Un beso, un abrazo a cada hijo, las últimas recomendaciones a doña Dolores, su amada esposa. Así debe haber sido esa triste mañana en que Miguel Grau, dejó su casa de la calle de Lescano para no volver jamás.
Sin duda que mientras cruzaba el zaguán de la vieja casona, recordaba cuando a los nueve años se embarcó por primera vez para convertirse en hombre, en hombre de mar, para mayores señas. También es posible que haya recordado su primer naufragio cuando también era apenas un niño.
Sus últimas visiones de Lima se habrán entremezclado con los recuerdos de su boda en la iglesia del Sagrario, con la amada Dolores. Luego el nacimiento de sus diez hijos…
Al pasar por la Merced se habrá santiguado, como buen cristiano y entonces habrá recordado su última confesión con el Padre Gual. Habrá también recordado los consejos de Monseñor Roca y Boloña, el mismo que le obsequió la imagen de Santa Rosa de Lima que lo habrá de acompañar hasta el último día de su vida en el camarote del Huáscar.
Cerrados los ojos habrá aspirado por última vez el aroma de las huertas de Lima, de esa Lima que ahora dejaba atrás y que más adelante será incendiada y saqueada con odio y sin clemencia por un enemigo siniestro y protervo. Pero para entonces el ya habrá muerto, ya habrá entregado su vida en el Huáscar.
********************
- [ACTIVIDAD 1]
Enumera la calle, las iglesias y la ciudad que se nombran en el texto sobre la partida de Miguel Grau.
- [ACTIVIDAD 2]
Prosigue el texto sobre la partida de Miguel Grau a partir de su última oración.

- [MATERIAL PROPORCIONADO]
********************
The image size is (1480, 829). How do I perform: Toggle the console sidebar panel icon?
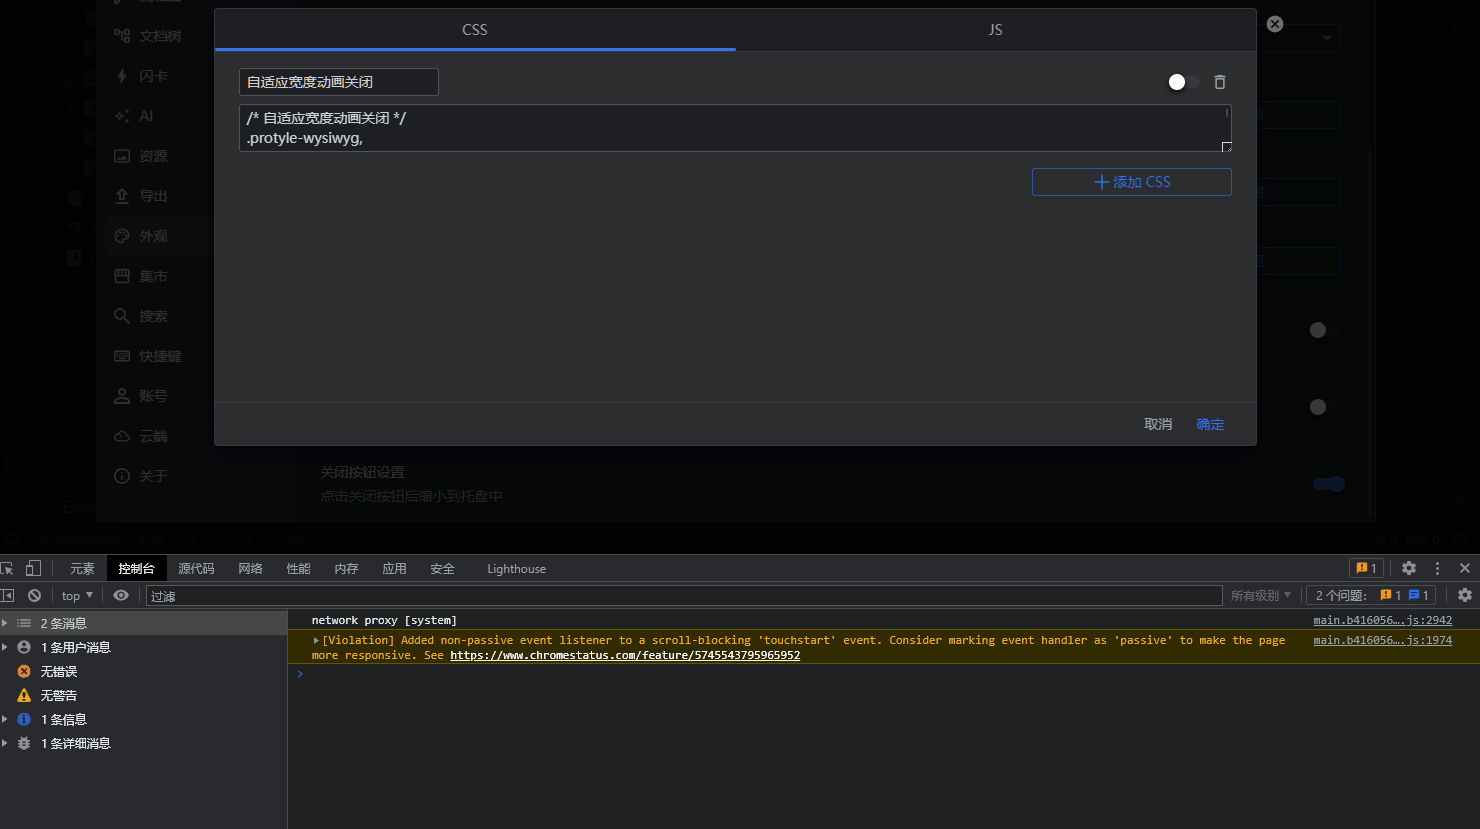coord(7,595)
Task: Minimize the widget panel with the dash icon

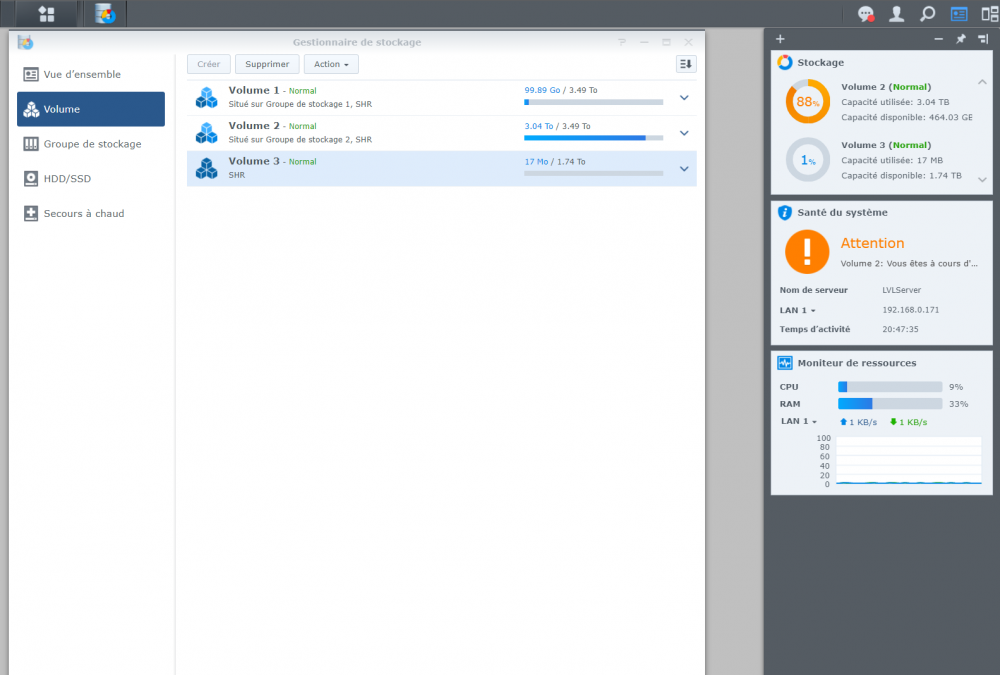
********************
- [RESULTADO 1]
- La calle de Lescano
- La iglesia del Sagrario
- La Merced
- Lima

- [RESULTADO 2]
Qué ideas habrán pasado por la mente del gran Miguel Grau aquella madrugada del 8 de octubre de 1879, cuando llegando a Antofagasta eran las tres y media de la mañana avistó “tres humos” en el horizonte, señal inequívoca de la presencia de naves enemigas.
Qué sentimientos se habrán agolpado entonces en su noble corazón cuando vio al norte otros “tres humos” y supo que estaban rodeados. Cuántas ideas e imágenes habrán poblado su mente de estratega cuando ordenó al Unión escabullirse para salvar al menos una nave.
Ya lo había advertido en Lima antes de partir: “Señores, es preciso que no nos formemos ilusiones; el Huáscar es sin duda un buque muy fuerte, pero nunca podrá contrarrestar el poder de uno solo de los blindados chilenos, pues estos tienen una coraza uniforme de nueve pulgadas y seis cañones de igual calibre que los del Huáscar (…) A pesar de todo el Huáscar cumplirá con su deber, aun cuando tenga la seguridad de su sacrificio”.
La fría brisa sureña habrá besado sus mejillas cuando ordenó abrir fuego contra el blindado chileno Cochrane, fue la última decisión de su vida, eran las 9.25 horas y transcurrieron 15 minutos hasta que una descarga chilena hizo volar en pedazos su cuerpo.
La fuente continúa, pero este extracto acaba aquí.